Just some things you have to disregard or it would drive you crazy, just let things like that go and enjoy the game ---

Posted: Sun May 17, 2009 7:21 pm
by ericphillips
"Time is an illusion; lunch, doubly so." --Douglas Adams

It really makes no bearing on the game. The game is fun. But so is thinking about such stuff.

Posted: Sun May 17, 2009 9:33 pm
by Steve Cole
Old news. This conversation started in 1980 and repeats every few months. We did the time scale to match the only hard data on the TV show about how fast the ship moved. The game works, the scale is silly, but don't worry about it.

Posted: Sun May 17, 2009 9:48 pm
by ericphillips
Not worried, like silly. Just wondering how Starfleet Command came to how fast the game would run.

Posted: Mon May 18, 2009 3:27 pm
by Steve Cole
The same way we did, but what made a good game.

So much of SFB's brilliant game design was just dumb i eat my boogers luck. The impulse system worked fine the first time we tried it, and we didn't have to
"dial in" the design. The phaser tables never changed, neither did photos. The original disruptor table did change (based on what made a good game) but that was a matter of simplification. Disruptors originally had several kinds of "ammo" each of which had a different combat table, and you had to pick the kind you were going to use at the start of the turn. You could find yourself face to face with a fast-charging Fed when your disruptors were loaded with long-range sniper ammo. We finally decided to just assume that the ammo was created from energy when fired based on what was the best at that range, and combined all of the charts into one (using the best factor at each range).

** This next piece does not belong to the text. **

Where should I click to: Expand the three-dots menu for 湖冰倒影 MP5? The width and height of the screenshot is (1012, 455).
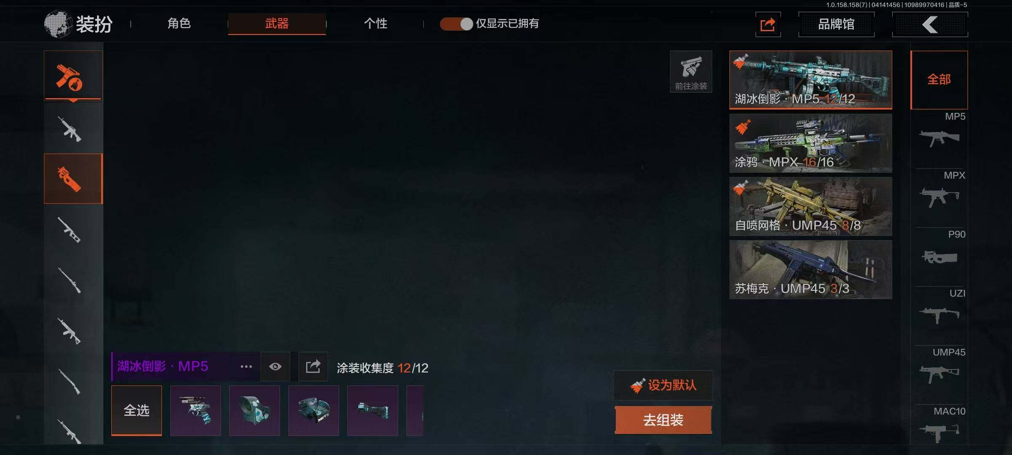(246, 367)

Posted: Mon May 18, 2009 11:02 pm
by Wolverin61
Hmm, I was thinking that one turn was thirty seconds. Don't know where that came from. Oh well.

Posted: Mon May 18, 2009 11:34 pm
by Mike
If you do the time dilation thing according to "reality," it would work exactly the opposite.

Most other space games seem to avoid the issue entirely and allow the firing of weapons only at sub-light speeds.

Its just a game.

Posted: Mon May 18, 2009 11:35 pm
by ericphillips
Mike wrote:If you do the time dilation thing according to "reality," it would work exactly the opposite.

Most other space games seem to avoid the issue entirely and allow the firing of weapons only at sub-light speeds.

Its just a game.
Just a game? I thought this was Ender's Game. You mean I'm not really commanding Starfleet????????